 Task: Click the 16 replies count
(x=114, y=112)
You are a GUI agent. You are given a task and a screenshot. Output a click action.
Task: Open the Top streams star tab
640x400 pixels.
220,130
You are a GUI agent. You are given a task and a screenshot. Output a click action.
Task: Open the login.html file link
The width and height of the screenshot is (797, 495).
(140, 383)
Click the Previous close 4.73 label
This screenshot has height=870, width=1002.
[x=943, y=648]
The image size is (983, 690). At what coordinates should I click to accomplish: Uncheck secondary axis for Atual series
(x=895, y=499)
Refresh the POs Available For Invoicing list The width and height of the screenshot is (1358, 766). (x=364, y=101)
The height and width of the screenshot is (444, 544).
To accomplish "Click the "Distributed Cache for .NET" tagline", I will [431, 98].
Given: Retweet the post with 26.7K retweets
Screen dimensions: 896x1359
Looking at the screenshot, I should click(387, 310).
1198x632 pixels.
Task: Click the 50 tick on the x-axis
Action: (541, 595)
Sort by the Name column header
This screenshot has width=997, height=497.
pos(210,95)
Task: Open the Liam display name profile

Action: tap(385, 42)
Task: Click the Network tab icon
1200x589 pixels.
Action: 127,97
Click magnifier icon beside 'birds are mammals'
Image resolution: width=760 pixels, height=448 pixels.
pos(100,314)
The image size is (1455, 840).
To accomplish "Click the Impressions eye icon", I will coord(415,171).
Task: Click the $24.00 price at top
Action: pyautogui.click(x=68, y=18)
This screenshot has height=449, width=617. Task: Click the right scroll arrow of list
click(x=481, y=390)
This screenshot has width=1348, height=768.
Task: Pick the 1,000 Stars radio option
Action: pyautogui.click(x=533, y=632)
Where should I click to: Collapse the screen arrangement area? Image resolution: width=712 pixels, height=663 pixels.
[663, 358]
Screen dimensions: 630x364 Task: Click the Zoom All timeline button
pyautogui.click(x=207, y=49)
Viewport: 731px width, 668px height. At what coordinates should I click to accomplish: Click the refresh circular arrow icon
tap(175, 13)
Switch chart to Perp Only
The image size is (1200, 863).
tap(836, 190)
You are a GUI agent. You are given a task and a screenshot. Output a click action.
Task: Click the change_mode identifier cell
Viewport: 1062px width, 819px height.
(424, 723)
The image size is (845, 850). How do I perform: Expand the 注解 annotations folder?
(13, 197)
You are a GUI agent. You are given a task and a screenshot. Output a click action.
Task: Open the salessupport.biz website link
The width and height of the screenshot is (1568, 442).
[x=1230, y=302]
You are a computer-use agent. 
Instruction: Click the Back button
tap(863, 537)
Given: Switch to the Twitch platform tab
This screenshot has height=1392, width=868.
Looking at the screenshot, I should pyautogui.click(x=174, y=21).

Activity —
Repeat each record word for word.

Response to this exercise —
 Task: Click the 16 replies count
(x=114, y=112)
You are a GUI agent. You are given a task and a screenshot. Output a click action.
Task: Open the Top streams star tab
640x400 pixels.
220,130
You are a GUI agent. You are given a task and a screenshot. Output a click action.
Task: Open the login.html file link
The width and height of the screenshot is (797, 495).
(140, 383)
Click the Previous close 4.73 label
This screenshot has height=870, width=1002.
[x=943, y=648]
The image size is (983, 690). At what coordinates should I click to accomplish: Uncheck secondary axis for Atual series
(x=895, y=499)
Refresh the POs Available For Invoicing list The width and height of the screenshot is (1358, 766). (x=364, y=101)
The height and width of the screenshot is (444, 544).
To accomplish "Click the "Distributed Cache for .NET" tagline", I will [431, 98].
Given: Retweet the post with 26.7K retweets
Screen dimensions: 896x1359
Looking at the screenshot, I should click(387, 310).
1198x632 pixels.
Task: Click the 50 tick on the x-axis
Action: (541, 595)
Sort by the Name column header
This screenshot has width=997, height=497.
pos(210,95)
Task: Open the Liam display name profile

Action: tap(385, 42)
Task: Click the Network tab icon
1200x589 pixels.
Action: 127,97
Click magnifier icon beside 'birds are mammals'
Image resolution: width=760 pixels, height=448 pixels.
pos(100,314)
The image size is (1455, 840).
To accomplish "Click the Impressions eye icon", I will coord(415,171).
Task: Click the $24.00 price at top
Action: pyautogui.click(x=68, y=18)
This screenshot has height=449, width=617. Task: Click the right scroll arrow of list
click(x=481, y=390)
This screenshot has width=1348, height=768.
Task: Pick the 1,000 Stars radio option
Action: pyautogui.click(x=533, y=632)
Where should I click to: Collapse the screen arrangement area? Image resolution: width=712 pixels, height=663 pixels.
[663, 358]
Screen dimensions: 630x364 Task: Click the Zoom All timeline button
pyautogui.click(x=207, y=49)
Viewport: 731px width, 668px height. At what coordinates should I click to accomplish: Click the refresh circular arrow icon
tap(175, 13)
Switch chart to Perp Only
The image size is (1200, 863).
tap(836, 190)
You are a GUI agent. You are given a task and a screenshot. Output a click action.
Task: Click the change_mode identifier cell
Viewport: 1062px width, 819px height.
(424, 723)
The image size is (845, 850). How do I perform: Expand the 注解 annotations folder?
(13, 197)
You are a GUI agent. You are given a task and a screenshot. Output a click action.
Task: Open the salessupport.biz website link
The width and height of the screenshot is (1568, 442).
[x=1230, y=302]
You are a computer-use agent. 
Instruction: Click the Back button
tap(863, 537)
Given: Switch to the Twitch platform tab
This screenshot has height=1392, width=868.
Looking at the screenshot, I should pyautogui.click(x=174, y=21).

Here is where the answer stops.